Thrust 1.8.0 introduces support for algorithm invocation from CUDA __device__ code, support for CUDA streams, and algorithm performance improvements. Users may now invoke Thrust algorithms from CUDA __device__ code, providing a parallel algorithms library to CUDA programmers authoring custom kernels, as well as allowing Thrust programmers to nest their algorithm calls within functors. The thrust::seq execution policy allows users to require sequential algorithm execution in the calling thread and makes a sequential algorithms library available to individual CUDA threads. The .on(stream) syntax allows users to request a CUDA stream for kernels launched during algorithm execution. Finally, new CUDA algorithm implementations provide substantial performance improvements.

New Features

  • Algorithms in CUDA __device__ code

    • Thrust algorithms may now be invoked from CUDA __device__ and __host__ __device__ functions.

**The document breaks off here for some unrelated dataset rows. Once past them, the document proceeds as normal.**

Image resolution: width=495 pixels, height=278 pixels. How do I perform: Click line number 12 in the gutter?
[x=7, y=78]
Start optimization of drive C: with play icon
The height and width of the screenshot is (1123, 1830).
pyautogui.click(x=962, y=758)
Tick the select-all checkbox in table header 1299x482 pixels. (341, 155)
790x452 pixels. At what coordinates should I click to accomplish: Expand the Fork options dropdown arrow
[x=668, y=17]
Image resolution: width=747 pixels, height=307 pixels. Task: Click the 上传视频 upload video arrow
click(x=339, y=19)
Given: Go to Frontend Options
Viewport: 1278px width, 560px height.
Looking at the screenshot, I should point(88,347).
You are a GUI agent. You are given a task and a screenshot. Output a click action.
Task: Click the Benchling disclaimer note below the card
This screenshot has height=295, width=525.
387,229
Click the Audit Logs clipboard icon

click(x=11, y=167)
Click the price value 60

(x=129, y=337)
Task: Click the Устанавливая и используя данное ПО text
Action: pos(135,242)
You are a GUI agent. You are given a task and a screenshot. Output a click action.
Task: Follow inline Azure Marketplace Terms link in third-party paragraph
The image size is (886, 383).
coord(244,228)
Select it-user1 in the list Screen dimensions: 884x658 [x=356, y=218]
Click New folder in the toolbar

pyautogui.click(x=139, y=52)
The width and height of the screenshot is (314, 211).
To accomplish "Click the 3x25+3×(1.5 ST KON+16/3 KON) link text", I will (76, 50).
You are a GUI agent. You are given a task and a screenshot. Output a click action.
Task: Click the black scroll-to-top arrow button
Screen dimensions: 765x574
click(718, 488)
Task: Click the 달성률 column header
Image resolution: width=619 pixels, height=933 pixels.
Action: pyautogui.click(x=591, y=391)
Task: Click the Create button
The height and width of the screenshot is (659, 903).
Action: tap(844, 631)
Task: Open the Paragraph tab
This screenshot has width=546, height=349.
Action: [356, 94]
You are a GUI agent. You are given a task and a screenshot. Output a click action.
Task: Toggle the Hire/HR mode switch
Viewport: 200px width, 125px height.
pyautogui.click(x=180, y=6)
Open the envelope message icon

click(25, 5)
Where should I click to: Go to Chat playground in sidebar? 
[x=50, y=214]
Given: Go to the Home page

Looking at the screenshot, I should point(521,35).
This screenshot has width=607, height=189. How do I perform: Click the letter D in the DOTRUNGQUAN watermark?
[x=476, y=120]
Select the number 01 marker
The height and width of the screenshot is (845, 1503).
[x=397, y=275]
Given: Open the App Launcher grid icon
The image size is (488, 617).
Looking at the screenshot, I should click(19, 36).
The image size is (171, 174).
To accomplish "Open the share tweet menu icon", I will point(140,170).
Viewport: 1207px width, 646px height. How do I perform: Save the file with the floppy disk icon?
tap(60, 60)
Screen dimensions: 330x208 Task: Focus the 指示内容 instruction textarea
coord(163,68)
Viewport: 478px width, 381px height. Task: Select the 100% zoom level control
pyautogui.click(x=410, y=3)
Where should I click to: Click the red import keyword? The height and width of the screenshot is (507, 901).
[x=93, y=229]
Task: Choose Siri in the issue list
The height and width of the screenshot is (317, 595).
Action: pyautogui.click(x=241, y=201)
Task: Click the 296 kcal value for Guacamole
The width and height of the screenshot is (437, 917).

      Algorithms invoked in this manner must be invoked with an execution policy as the first parameter:

       __device__ int my_device_sort(int *data, size_t n)
 {
   thrust::sort(thrust::device, data, data + n);
 }

      The following execution policies are supported in CUDA __device__ code:

      • thrust::seq
      • thrust::cuda::par
      • thrust::device, when THRUST_DEVICE_SYSTEM == THRUST_DEVICE_SYSTEM_CUDA

      Parallel algorithm execution may not be accelerated unless CUDA Dynamic Parallelism is available.

  • Execution Policies

    • CUDA Streams
      The thrust::cuda::par.on(stream) syntax allows users to request that CUDA __global__ functions launched during algorithm execution should occur on a given stream:

      // execute for_each on stream s
thrust::for_each(thrust::cuda::par.on(s), begin, end, my_functor);

      Algorithms executed with a CUDA stream in this manner may still synchronize with other streams when allocating temporary storage or returning results to the CPU.

    • thrust::seq
      The thrust::seq execution policy allows users to require that an algorithm execute sequentially in the calling thread:

      // execute for_each sequentially in this thread
thrust::for_each(thrust::seq, begin, end, my_functor);
  • Other
    • The new thrust::complex template provides complex number support.

New Examples

  • simple_cuda_streams demonstrates how to request a CUDA stream during algorithm execution.
  • async_reduce demonstrates ways to achieve algorithm invocations which are asynchronous with the calling thread.

Other Enhancements

  • CUDA sort performance for user-defined types is 300% faster on Tesla K20c for large problem sizes.
  • CUDA merge performance is 200% faster on Tesla K20c for large problem sizes.
  • CUDA sort performance for primitive types is 50% faster on Tesla K20c for large problem sizes.
  • CUDA reduce_by_key performance is 25% faster on Tesla K20c for large problem sizes.
  • CUDA scan performance is 15% faster on Tesla K20c for large problem sizes.
  • fallback_allocator example is simpler.

Bug Fixes

  • #364 iterators with unrelated system tags may be used with algorithms invoked with an execution policy
  • #371 do not redefine __CUDA_ARCH__
  • #379 fix crash when dereferencing transform_iterator on the CPU
  • #391 avoid use of uppercase variable names
  • #392 fix thrust::copy between cusp::complex & std::complex
  • #396 program compiled with gcc < 4.3 hangs during comparison sort
  • #406 fallback_allocator.cu example checks device for unified addressing support
  • #417 avoid using std::less<T> in binary search algorithms
  • #418 avoid various warnings
  • #443 including version.h no longer configures default systems
  • #578 nvcc produces warnings when sequential algorithms are used with cpu systems

Known Issues

  • When invoked with primitive data types, thrust::sort, thrust::sort_by_key, thrust::stable_sort, thrust::stable_sort_by_key may fail to link in some cases with nvcc -rdc=true.
  • The CUDA implementation of thrust::reduce_by_key incorrectly outputs the last element in a segment of equivalent keys instead of the first.

Acknowledgments

  • Thanks to Sean Baxter for contributing faster CUDA reduce, merge, and scan implementations.
  • Thanks to Duane Merrill for contributing a faster CUDA radix sort implementation.
  • Thanks to Filipe Maia for contributing the implementation of thrust::complex.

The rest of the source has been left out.